Forex trading experts are giving their insights on common errors Forex traders make when trading on a prop account.

We have seen first-hand some of the mistakes and traps that lead to Forex traders blowing a Forex trading account of a prop firm. Hopefully we can share some insights of these to help you improve someway. After all, it is in our best interest for all our Forex traders to succeed and make money.

So, lets break down and take a look at how a Forex trader can learn from mistakes and build upon trading success. It all requires knowledge and time, but by tweaking your formula you can better your chances with a Forex trading account.

Advanced statistics

The advanced statistics is a useful and powerful tool for our prop traders, having knowledge on what to look for is crucial. Here if we look at this unfortunately terminated trading account, we can see some things are apparent.

The profit factor is far below 1 and sits at just 0.2. This is one of the lowest profit factors we have seen over a sample size of this amount of trades. The average profits sit at £17.76 whilst the average loss is £69.43 over just 16 trades.

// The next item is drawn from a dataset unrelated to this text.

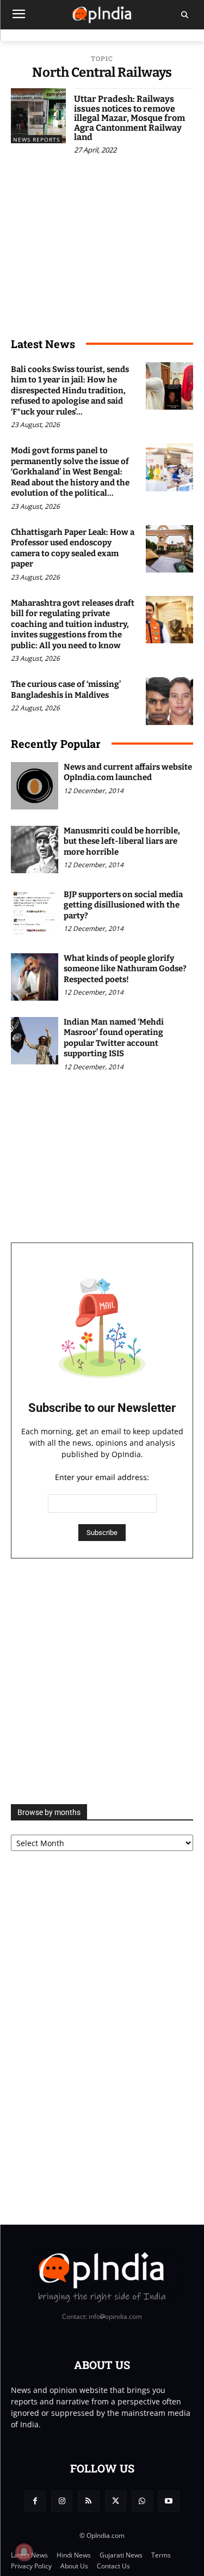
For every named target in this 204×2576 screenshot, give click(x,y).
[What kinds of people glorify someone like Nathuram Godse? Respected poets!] (34, 977)
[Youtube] (169, 2501)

The largest loss has also had devastating effects at £294.15. This account started out at £10,000, so this loss on one trade is very significant considering the 5% drawdown rule in place. When Forex traders plan and allocate risk, they should think of these possibilities and always use appropriate risk so that their Forex trading account won’t be in jeopardy.

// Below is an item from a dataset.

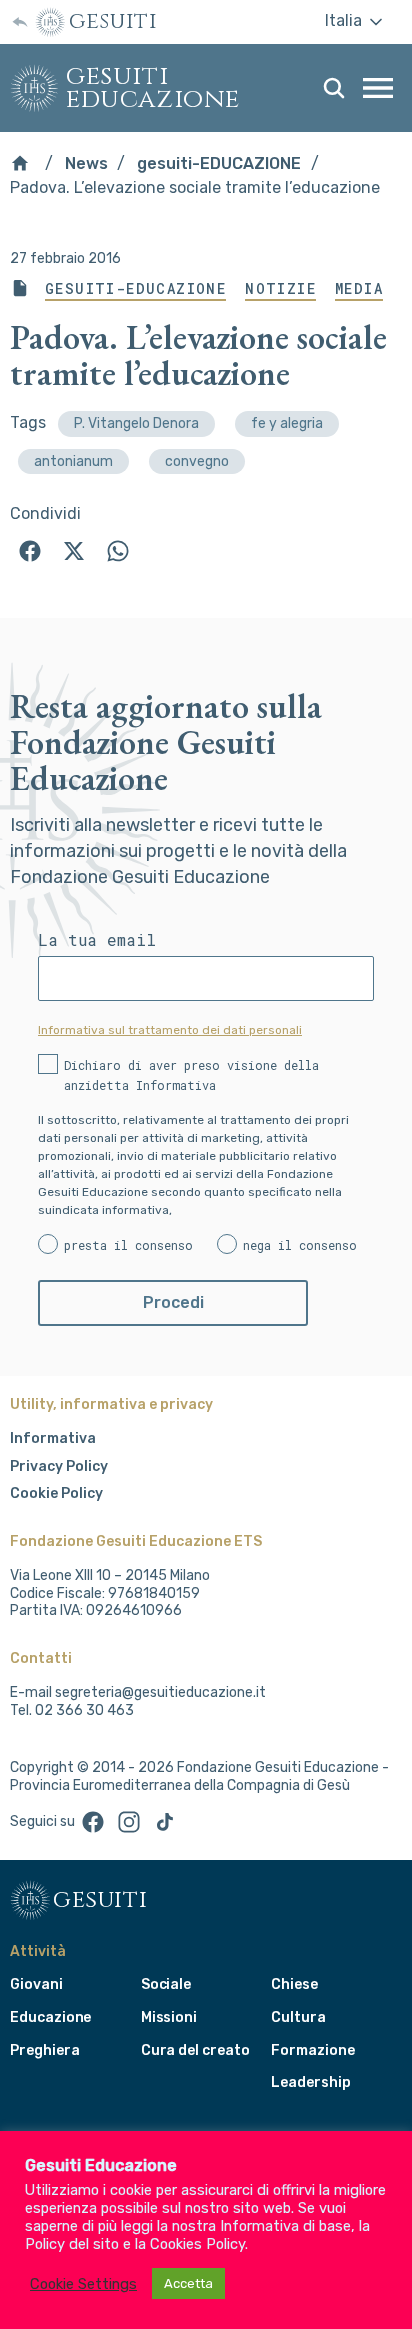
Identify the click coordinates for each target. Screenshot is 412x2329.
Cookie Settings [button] (83, 2284)
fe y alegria (287, 423)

Due to the combined negative risk to reward ratio and losing trade total, this Forex trader does have a negative expectancy which is not a good thing long term. This trader should look at the current win rate of 43.75% and manage both the risk to reward and risk per position if they want to increase profitability. It is possible to be a profitable Forex trader and have a win rate less than 50%, but the other factors need to be appropriately addressed.

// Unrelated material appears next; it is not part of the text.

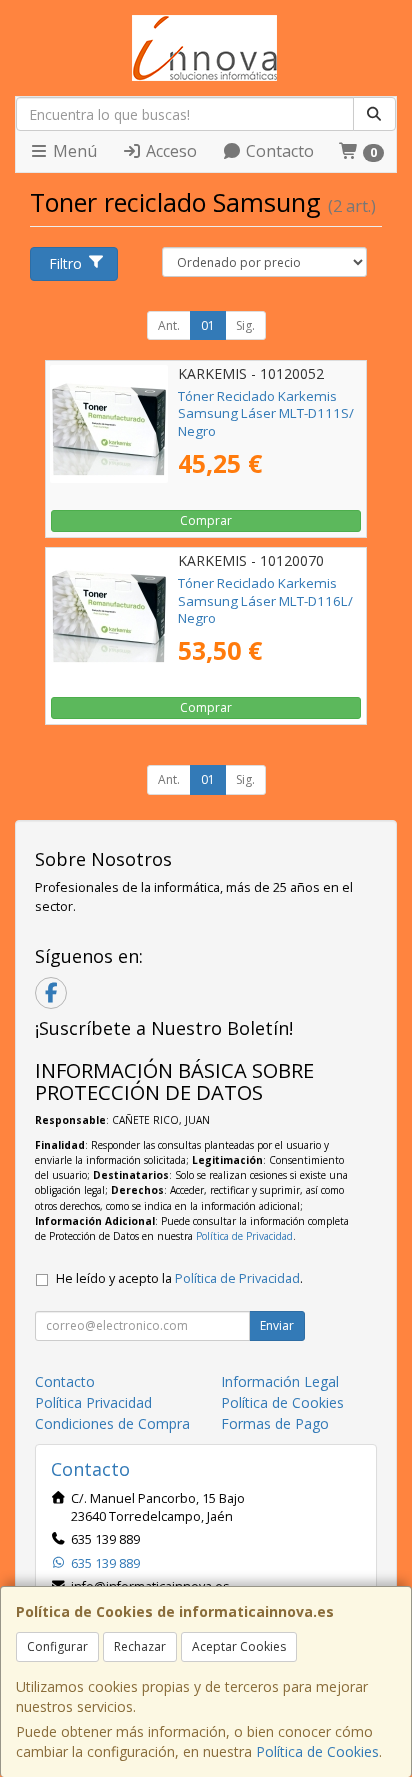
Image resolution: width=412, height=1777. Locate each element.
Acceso (169, 151)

Setting all trading levels

Through all our account reviews, we are still finding many novice Forex traders fail to set both stop losses and take profits. All of the long-term winning Forex traders we have, all set both stop losses and take profit levels. Without them, then a Forex trader has high chances of failure at some point.

They should be used a gospel along any trading strategy. And they complement each other. Without stop losses you have no risk, and without take profits you have no destination for reward. No end points. Just allowing the market to control you Forex trading account. By making sure and staying strict with these levels, you can control your prop trading account yourself.

Too many instruments

As we have said before, being the master of a couple of instruments doesn’t mean you are missing out on opportunities, but rather improving your potential for more consistent growth. Rather than focus on the 10-15 range of symbols, attempting to catch every breakout under the sun, pick 1-3 that has given you best success thus far and run with them.

This will allow you to home in on less fundamental news coverage as you will be looking at announcements for only select currencies. It will also lead to more discipline in other areas. Such as more refined and clear cut technical analysis.


All our funded accounts come with a fixed equity stop out level. Once the account equity level gets below this fixed stop out bar, we will close all running trades and disable trading and access. The stop out level is a fixed value for each funding level, this means that any profit which has been made by the trader increases the loss allowance.